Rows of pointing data
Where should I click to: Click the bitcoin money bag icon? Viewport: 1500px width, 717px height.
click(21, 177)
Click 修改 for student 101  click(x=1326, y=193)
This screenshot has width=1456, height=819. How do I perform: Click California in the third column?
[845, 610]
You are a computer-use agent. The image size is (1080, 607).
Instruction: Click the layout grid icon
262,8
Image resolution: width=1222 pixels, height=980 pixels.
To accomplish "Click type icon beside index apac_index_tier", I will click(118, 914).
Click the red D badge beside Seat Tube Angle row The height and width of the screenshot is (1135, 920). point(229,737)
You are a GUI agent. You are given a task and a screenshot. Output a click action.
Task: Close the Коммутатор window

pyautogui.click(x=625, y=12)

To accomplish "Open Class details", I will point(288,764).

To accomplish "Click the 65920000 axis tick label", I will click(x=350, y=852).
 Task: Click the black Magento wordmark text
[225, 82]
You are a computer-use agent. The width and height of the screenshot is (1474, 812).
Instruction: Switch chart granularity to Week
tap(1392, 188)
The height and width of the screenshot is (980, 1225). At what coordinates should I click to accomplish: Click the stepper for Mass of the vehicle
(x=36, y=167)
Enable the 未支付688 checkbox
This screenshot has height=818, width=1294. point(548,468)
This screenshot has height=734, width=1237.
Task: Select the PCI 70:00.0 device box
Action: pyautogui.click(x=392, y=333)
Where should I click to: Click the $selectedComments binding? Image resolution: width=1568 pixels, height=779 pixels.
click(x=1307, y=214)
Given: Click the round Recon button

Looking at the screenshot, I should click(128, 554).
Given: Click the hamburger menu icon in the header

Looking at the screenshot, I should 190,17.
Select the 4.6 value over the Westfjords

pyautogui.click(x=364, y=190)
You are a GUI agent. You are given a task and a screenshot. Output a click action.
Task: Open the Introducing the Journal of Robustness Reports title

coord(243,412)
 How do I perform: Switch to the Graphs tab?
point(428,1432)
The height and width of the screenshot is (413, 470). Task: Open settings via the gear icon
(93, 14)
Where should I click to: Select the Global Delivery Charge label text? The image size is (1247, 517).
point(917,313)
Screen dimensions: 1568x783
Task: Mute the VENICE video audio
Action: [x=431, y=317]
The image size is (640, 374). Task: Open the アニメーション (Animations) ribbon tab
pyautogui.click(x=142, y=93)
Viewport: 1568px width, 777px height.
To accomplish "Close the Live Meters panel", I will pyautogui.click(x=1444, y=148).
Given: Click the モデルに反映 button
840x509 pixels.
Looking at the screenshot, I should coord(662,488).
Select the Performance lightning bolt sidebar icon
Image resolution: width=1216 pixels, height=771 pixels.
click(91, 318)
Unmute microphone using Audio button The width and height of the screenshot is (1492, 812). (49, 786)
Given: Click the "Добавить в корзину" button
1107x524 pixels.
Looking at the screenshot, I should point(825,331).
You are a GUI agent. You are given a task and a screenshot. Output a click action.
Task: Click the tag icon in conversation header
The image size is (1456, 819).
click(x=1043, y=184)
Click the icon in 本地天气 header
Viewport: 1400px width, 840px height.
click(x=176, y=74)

(What is expected) Copy every one of the records above without changing a single character.

(Solved exercise)
Where should I click to: Click the bitcoin money bag icon? Viewport: 1500px width, 717px height.
click(21, 177)
Click 修改 for student 101  click(x=1326, y=193)
This screenshot has width=1456, height=819. How do I perform: Click California in the third column?
[845, 610]
You are a computer-use agent. The image size is (1080, 607).
Instruction: Click the layout grid icon
262,8
Image resolution: width=1222 pixels, height=980 pixels.
To accomplish "Click type icon beside index apac_index_tier", I will click(118, 914).
Click the red D badge beside Seat Tube Angle row The height and width of the screenshot is (1135, 920). point(229,737)
You are a GUI agent. You are given a task and a screenshot. Output a click action.
Task: Close the Коммутатор window

pyautogui.click(x=625, y=12)

To accomplish "Open Class details", I will point(288,764).

To accomplish "Click the 65920000 axis tick label", I will click(x=350, y=852).
 Task: Click the black Magento wordmark text
[225, 82]
You are a computer-use agent. The width and height of the screenshot is (1474, 812).
Instruction: Switch chart granularity to Week
tap(1392, 188)
The height and width of the screenshot is (980, 1225). At what coordinates should I click to accomplish: Click the stepper for Mass of the vehicle
(x=36, y=167)
Enable the 未支付688 checkbox
This screenshot has height=818, width=1294. point(548,468)
This screenshot has height=734, width=1237.
Task: Select the PCI 70:00.0 device box
Action: pyautogui.click(x=392, y=333)
Where should I click to: Click the $selectedComments binding? Image resolution: width=1568 pixels, height=779 pixels.
click(x=1307, y=214)
Given: Click the round Recon button

Looking at the screenshot, I should click(128, 554).
Given: Click the hamburger menu icon in the header

Looking at the screenshot, I should 190,17.
Select the 4.6 value over the Westfjords

pyautogui.click(x=364, y=190)
You are a GUI agent. You are given a task and a screenshot. Output a click action.
Task: Open the Introducing the Journal of Robustness Reports title

coord(243,412)
 How do I perform: Switch to the Graphs tab?
point(428,1432)
The height and width of the screenshot is (413, 470). Task: Open settings via the gear icon
(93, 14)
Where should I click to: Select the Global Delivery Charge label text? The image size is (1247, 517).
point(917,313)
Screen dimensions: 1568x783
Task: Mute the VENICE video audio
Action: [x=431, y=317]
The image size is (640, 374). Task: Open the アニメーション (Animations) ribbon tab
pyautogui.click(x=142, y=93)
Viewport: 1568px width, 777px height.
To accomplish "Close the Live Meters panel", I will pyautogui.click(x=1444, y=148).
Given: Click the モデルに反映 button
840x509 pixels.
Looking at the screenshot, I should coord(662,488).
Select the Performance lightning bolt sidebar icon
Image resolution: width=1216 pixels, height=771 pixels.
click(91, 318)
Unmute microphone using Audio button The width and height of the screenshot is (1492, 812). (49, 786)
Given: Click the "Добавить в корзину" button
1107x524 pixels.
Looking at the screenshot, I should point(825,331).
You are a GUI agent. You are given a task and a screenshot. Output a click action.
Task: Click the tag icon in conversation header
The image size is (1456, 819).
click(x=1043, y=184)
Click the icon in 本地天气 header
Viewport: 1400px width, 840px height.
click(x=176, y=74)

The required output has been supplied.